A monarquia sempre compreendeu essa separação: o rei encarna o Estado como autoridade paterna, enquanto os ministros e administradores exercem o governo como servidores do bem comum. Assim, aquilo que deve ser pessoal (o vínculo de confiança) é pessoal; e aquilo que deve ser impessoal (a administração) é impessoal.
Na República, essa ordem se inverteu. O governo tornou-se pessoal e faccioso, usado para distribuir favores, criar privilégios e sustentar clientelismos. Já o Estado, que deveria ser confiável, converteu-se em máquina impessoal, distante e burocrática, incapaz de gerar fidelidade genuína. O resultado é a degeneração simultânea da autoridade e da justiça.
Conclusão
Não é o Estado o inimigo. O inimigo é a tirania que o corrompe, quando o governante coloca a si mesmo acima da ordem divina e da sociedade. A solução não está em enfraquecer o Estado — como querem os esquerdistas desarmamentistas — nem em destruí-lo, como pretendem os revolucionários.
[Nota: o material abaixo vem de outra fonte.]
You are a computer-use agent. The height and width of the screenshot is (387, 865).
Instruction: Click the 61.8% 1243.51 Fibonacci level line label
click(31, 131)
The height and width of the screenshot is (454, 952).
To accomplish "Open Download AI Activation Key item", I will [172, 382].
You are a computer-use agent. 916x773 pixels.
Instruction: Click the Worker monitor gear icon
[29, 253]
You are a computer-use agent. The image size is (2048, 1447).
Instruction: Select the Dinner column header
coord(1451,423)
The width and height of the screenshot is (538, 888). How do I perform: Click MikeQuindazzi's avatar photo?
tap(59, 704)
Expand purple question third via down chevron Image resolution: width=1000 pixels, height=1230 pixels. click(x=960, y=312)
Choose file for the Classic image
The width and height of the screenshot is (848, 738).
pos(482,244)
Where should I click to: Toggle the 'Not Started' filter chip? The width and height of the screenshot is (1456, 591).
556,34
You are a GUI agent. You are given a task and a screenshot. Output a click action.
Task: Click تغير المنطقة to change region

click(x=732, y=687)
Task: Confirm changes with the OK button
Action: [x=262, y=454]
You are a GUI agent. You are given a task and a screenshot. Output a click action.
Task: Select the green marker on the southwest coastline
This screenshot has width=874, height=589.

A solução está em reordená-lo a Cristo, que em Ourique nos mostrou que a verdadeira autoridade é serviço paterno e responsabilidade diante de Deus.
A monarquia, ao distinguir o Estado do governo e fundar sua legitimidade na confiança e na tradição, oferece um caminho mais natural e estável para que o braço armado da nação seja exercido em justiça.